Al Gore (still my hero) was on the phone, answering our questions. He now refers to it as the ‘climate crisis’, but he has not lost hope. He is cheered by our passing of the carbon tax, and I can only hope that The Spoiler doesn’t send us round about and in circles on that one great act of true Labor leadership.
This experience, combined with reading two books back to back and watching both the Libyan and Eurozone events shape my views.
A book about Copernicus reveals the gradual process of evidence and reasoning that took science from slavish devotion to the ‘common sense’ observations of Aristotle to a mathematically based appreciation of a cosmos that runs on something other than religious mythology.
The other book is a blueprint for a safer planet by UK economist Nicholas Stern. He carefully goes through the arguments for action on different levels to address climate change. The science, he notes, is clear and accepted, or should be.
He castigates economists who try to wiggle out of ethical questions, or rationalise deferring action for a discounted future. The assumptions aren’t tenable, and action later will be far more expensive and uncertain.

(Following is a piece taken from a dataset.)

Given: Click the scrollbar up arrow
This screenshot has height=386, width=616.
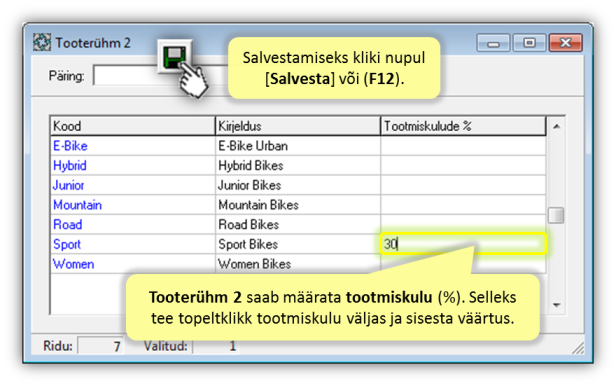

And risk assessment lies at the core of any decisions about climate change.
It is now clear (to me at least) that flooding is the first cab off the rank for impacts. The flip side, drought, is equally deadly and dangerous, but tends to encrouch more slowly, and thus the effects are revealed less dramatically. Floods, however, as Brisbanians and Toowoombans are well aware, give little time for preparation or departure.
Stern describes the risks and finds them much too serious to warrant delay. He goes into some detail about why thinking that there is a choice between economic development and greenhouse abatement is a red herring. We must see them together, because we must deliver both. This is also the take-away lesson for me from the Arab spring and the Occupy Wall Street movement.
The group Beyond Zero Emissions has released a report on how Australia could achieve 100% renewable energy by 2020, using proven and commercially available technologies. 60% solar thermal with molten salt storage and 40% wind. See http://beyondzeroemissions.org/
We can embrace the future or get washed away by the laws of physics – take your pick.
The estimates of the Beyond Zero Emissions plan have been repeatedly and comprehensively demolished, quite some time ago now, and it’s about time people who blithely tout it caught up with the fact. http://bravenewclimate.com/2010/08/12/zca2020-critique/ http://ssis.arts.unsw.edu.au/tsw/BASELOAD.html and http://bravenewclimate.com/2010/09/09/trainer-zca-2020-critique/ are a selection of closely argued critiques.
Comment by Mark Duffett — October 31, 2011 @ 9:59 pm
the third of those links repeats my mantra that endless growth is a ponzi scheme that cannot continue, and that we must move to renewables, and a different form of economy.
In the meantime, what other possibilities are there?
Comment by Ronda Jambe — November 9, 2011 @ 10:59 am
Nuclear. Extant reactors are very far from the last word in that technology.